Wednesday, 13 June 2012

The Hunt For The Higgs - Why So Long?

[EDIT: The Higgs was "discovered" with two independent observations averaging 4.9 Sigma around a week after I posted this.  4.9 ....pah.[/EDIT] 

The Large Hadron Collider's search for the Higgs boson continues.  It's been running for a few years now, gathering an unprecedentedly big amount of data, and everything seems to be pointing at a discovery being announced towards the end of this year (2012).

So the obvious question is, if they're expecting to discover the Higgs in November, why not just skip to whatever's on the LHC calendar for November 1st and save a whole bunch of time and money?

It's all down to the way the experiment works.  A hadron is simply a particle which is made of quarks, such as a proton or a neutron - the LHC uses protons because they carry an electrical charge, meaning you can use magnets to accelerate them and focus the beam.  Two "packets" of protons are sent whizzing round the LHC in opposite directions and smashed into each other in any one of several detectors, which are simply huge digital cameras with a few specialist add-ons.  When they smash into each other the protons are broken apart and a whole bunch of "debris" comes flying out and is picked up by the detectors.  The whole setup is essentially based on Einstein's famous equation, "E=mc2" and something called a "conservation law" which simply says that the accounts have to match up, you always get exactly the same amount of mass/energy coming out as you put in.

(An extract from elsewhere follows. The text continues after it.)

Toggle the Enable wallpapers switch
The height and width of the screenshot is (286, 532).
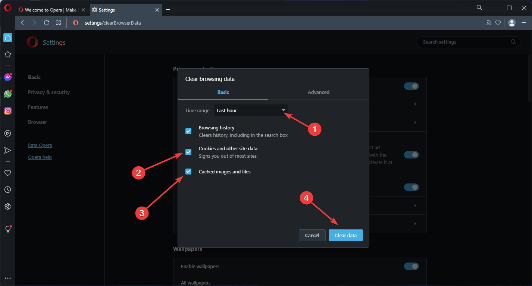411,266
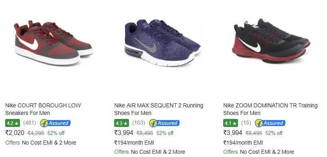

Now the Higgs boson, if it exists, is far heavier than a couple of protons, but there's a trick that can be used here.  If any object travels quickly enough then it becomes more massive, some of the energy of the motion is converted into mass, which is precisely what "E=mc2" actually means.  So 2 protons can equal a Higgs, as long as they're moving quickly enough.

So far so good, take two protons, bang them together hard enough, and out pops a Higgs.  Except it's never that simple is it?

The problem is that two protons can also equal a lot of other things.  There's a whole zoo of other particles, muons and pions, W+ and Z- particles, gluons, electrons and the mysterious neutrino, a particle that comes very close to not existing at all.  The list goes on, and you can get any combination of particles from any collision, as long as the accounts match up at the end of the day.  It's impossible to intentionally create a specific type of particle from any given collision.

A common analogy is to take a few thousand grand pianos and blow them all up with a few kilos of Semtex.  The job of the physicists at the LHC is to take all of the wreckage and work out how many pianos there were and exactly how a piano works in the first place.

Imagine you've just got a job at the LHC - you are now in charge of working out how many keys there are on a grand piano.  So on day 1 you blow up a piano and manage to piece together 85 keys, but there's a few bits left over, so it might be 86, 87 or 88.  The next day you blow up another piano and from the various bits you conclude there's 91 keys, but you think a few of them might have landed in a nearby river, so it might be fewer.  The evidence from the third piano suggests somewher between 87 keys and 90.  Carry on like this and eventually you'll find there's just one number that is common to all experiments, 88 keys, which as it turns out is the right answer.

So even though each individual experiment produces wildly different results and is difficult to get an answer from, on average they point to the right result.  This is what's happening with the search for the Higgs.  There are plenty of "candidate signals" where a physicist can point at a spike on a graph and say "that looks like a Higgs", but they're never sure, there are simply too many possible errors or alternative explanations.  As they gather more and more data, however, they get a better overall picture.  The more data, the more reliable the result is considered.

This reliability is measured in "sigmas", a statistical term.  One sigma means you can be approximately 68% sure about the measurement, two sigma is 95% accurate, three sigma is 99.7%.  If you have a three sigma measurement you're officially allowed to upgrade it to an "observation".

For a scientific "discovery" you need an overall confidence of five sigma, you need to be 99.999999% sure that it's not an error.

So this is what's keeping the Big Announcement on hold for the moment - many scientists at the LHC will quietly admit that they've "probably" seen the Higgs boson already, but "probably" isn't good enough for science.  They need a five sigma signal overall, and the only way to get that is to gather more data.  And to do that they need another five months or so.